Meskipun pusat kekuasaan kerajaan sunda berada di pedalaman, namun hubungan dagang
dengan daerah atau bangsa lain berjalan baik. Kerajaan sunda memiliki pelabuhan-pelabuhan
penting, seperti Banten, Pontang, Cigede, Tamgara, Sunda kelapa dan Cimanuk. Di kota-kota
tersebut diperdagangkan lada, beras, sayur-sayuran, buah-buahan dan hewan piaraan. Disamping
kegiatan perdagangan , pertanian merupakan kegiatan yang banyak digeluti rakyat. Cara bertani
yang dilakukan umumnya berladang atau berhuma. Aktivitas berladang memiliki ciri kehidupan
selalu berpindah-pindah. Hal ini ternyata menjadi salah satu bagian tradisi sosial kerajaan sunda
yang dibuktikan seringnya memindahkan pusat kerajaan. Oleh karena itu, kerajaan sunda tidak
banyak meninggalkan keraton yang permanen, candi atau prasasti-prasasti. Candi yang paling
dikenal di Jawa Barat hanyalah candi Cangkuang yang berada di Leles, garut.

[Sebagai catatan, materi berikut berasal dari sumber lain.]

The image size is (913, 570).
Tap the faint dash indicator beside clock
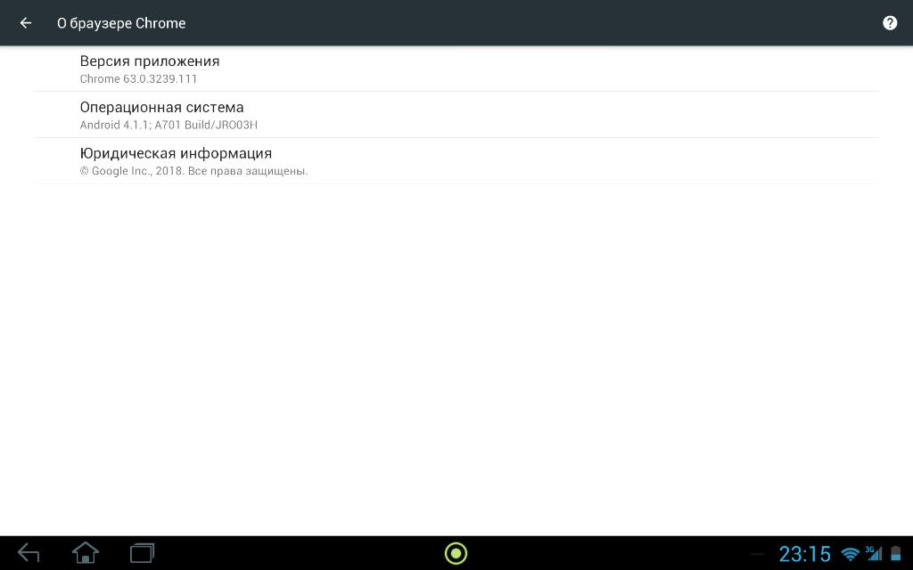click(x=757, y=554)
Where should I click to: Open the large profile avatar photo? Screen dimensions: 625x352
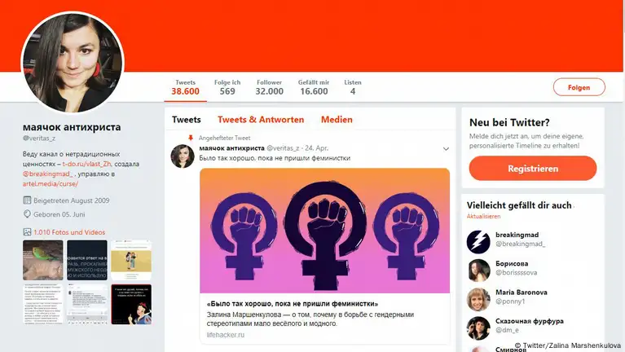[x=73, y=63]
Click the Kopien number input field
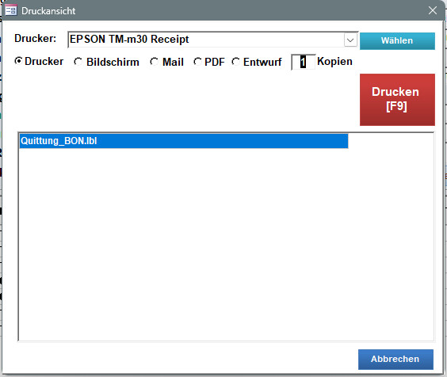Image resolution: width=447 pixels, height=377 pixels. 303,62
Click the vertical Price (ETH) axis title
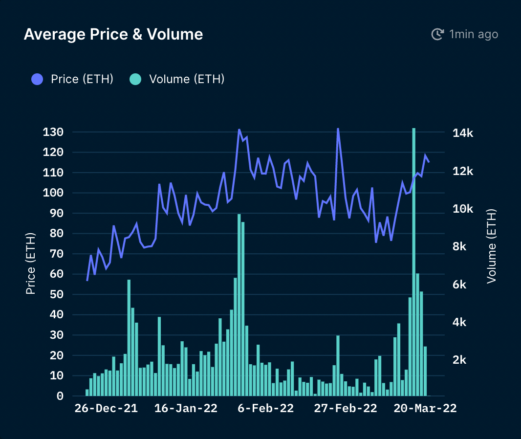Viewport: 521px width, 439px height. pos(30,264)
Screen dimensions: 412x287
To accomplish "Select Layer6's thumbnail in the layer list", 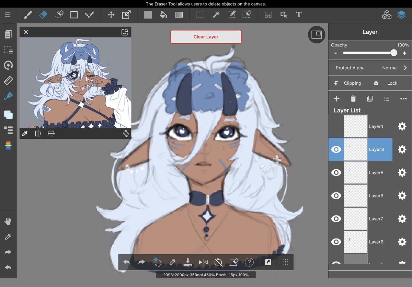I will (356, 242).
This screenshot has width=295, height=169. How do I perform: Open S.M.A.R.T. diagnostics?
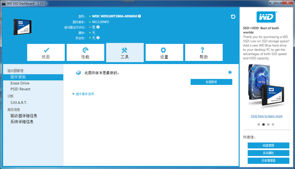[19, 103]
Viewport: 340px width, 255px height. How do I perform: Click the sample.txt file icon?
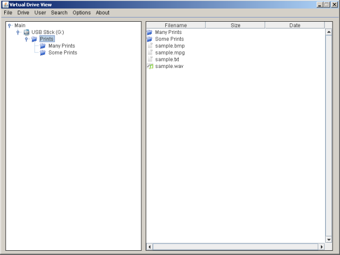(x=150, y=60)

Candi cangkuang yang ditemukan tahun 1966 susunan bangunannya


bersorak Siwaistis. Keterkaitan candi cangkuang dengan kerajaan sunda
kurang begitu jelas. Namun, karena lokasi candi tersebut berada di daerah
kekuasaan kerajaan sunda, maka dapatlah diduga bahwa masyarakat
sunda lebih dipengaruhi agama Hindu daripada Buddha.